*TEXTE À LIRE*:

___

En attendant, Ford fait son retour au mondial en Grèce, pour le périlleux rallye de l’Acropole qui se déroulait début juin. Parfaitement à l’aise sur ce rallye cassant grâce aux caractéristiques de la voiture (qui a été un peu améliorée depuis), les deux pilotes sont dans le coup pour la gagne, mais Blomqvist sort de la route et Grundel rencontre un souci mécanique : double-abandon. C’est dommage car il s’agit surement de l’unique opportunité de s’imposer au championnat.
Par la suite, le programme est quelque peu « gelé », la fin du Groupe-B bouleverse les plans de Ford qui ne ressortira les RS200 que lors de l’avant-dernière manche du mondial, au RAC Rally (Grande-Bretagne) en plein mois de novembre. Quatre voitures sont engagées : deux avec les titulaires habituels et les deux autres pour Stig Andervang et Mark Lovell.
Blomqvist semble capable de jouer le podium avant d’être stoppé par une casse du turbo. Seul Grundel verra l’arrivée, à une cinquième position. Fin de l’histoire de la RS200 au mondial.
Le programme aura donc été très court. Qu’il est bien dommage que la RS200 ait commencé sa carrière très tardivement et que Ford n’ait pas pensé à développer une Groupe-B radicale d’entrée…La machine avait montré du potentiel lors de ses sorties au championnat du monde des rallyes, nonobstant les soucis de jeunesse (fiabilité) et des défauts qui n’ont pas été tous résolus (et pour cause).
Au moment où il a été annoncé que les Groupe-B vont disparaitre, Ford planchait sur une version sensiblement modifiée de la RS200 : la RS200 E (pour évolution). Les suspensions et les freins ont été améliorés et le moteur BDT voit sa cylindrée une nouvelle fois augmenter tout comme sa puissance : on frôlerait les 500 chevaux. Il était prévu de la faire débuter en compétition début 1987.

___

*DÉFI*: Relevez tous les pilotes nommés dans le texte sur la Ford RS200. Le matériel placé après le texte sur la Ford RS200 n'a aucun lien avec lui.

*DONNÉES FOURNIES*:
___

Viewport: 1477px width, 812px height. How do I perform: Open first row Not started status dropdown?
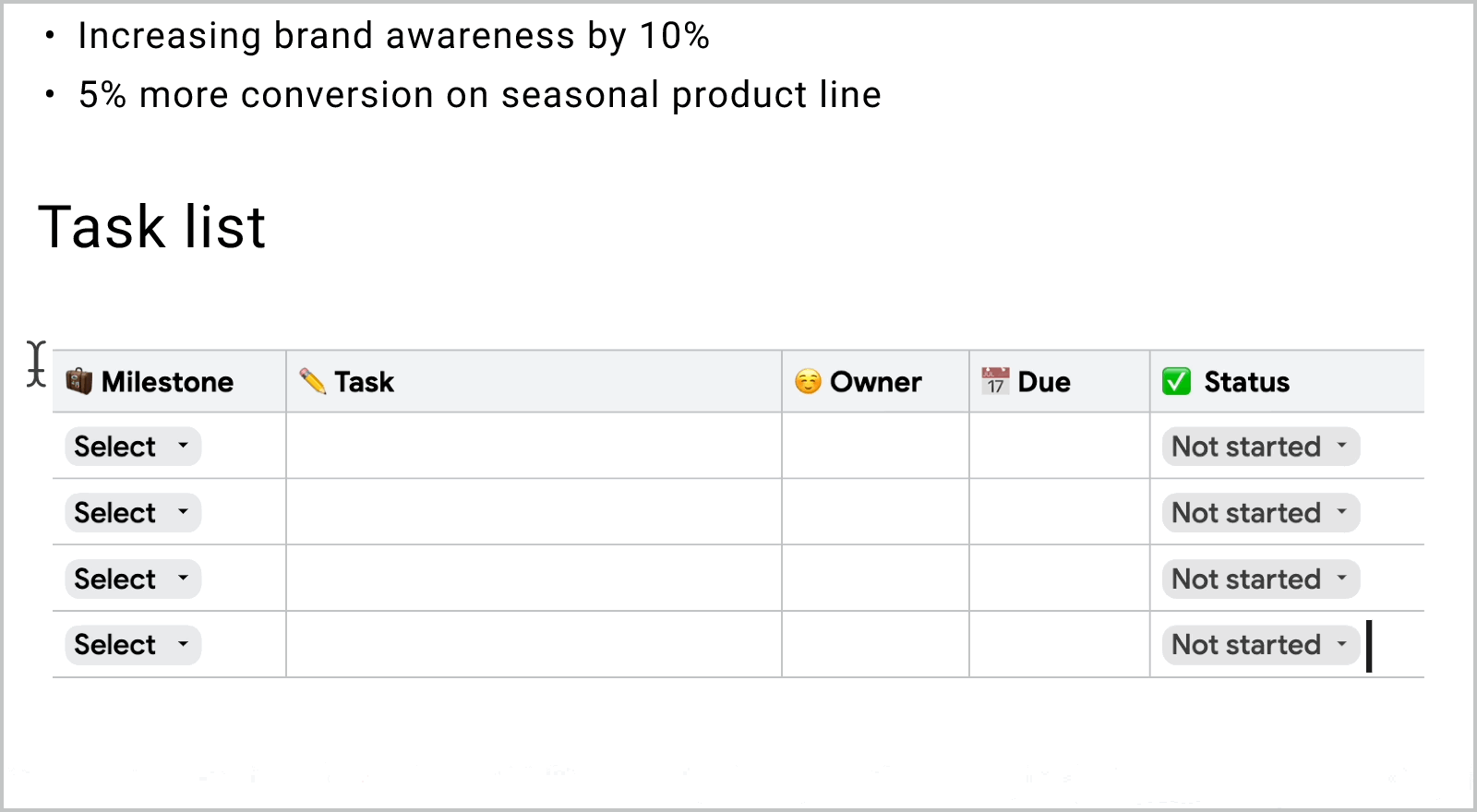click(x=1261, y=447)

___

*SOLUTION PROPOSÉE*: Blomqvist, Grundel, Stig Andervang et Mark Lovell.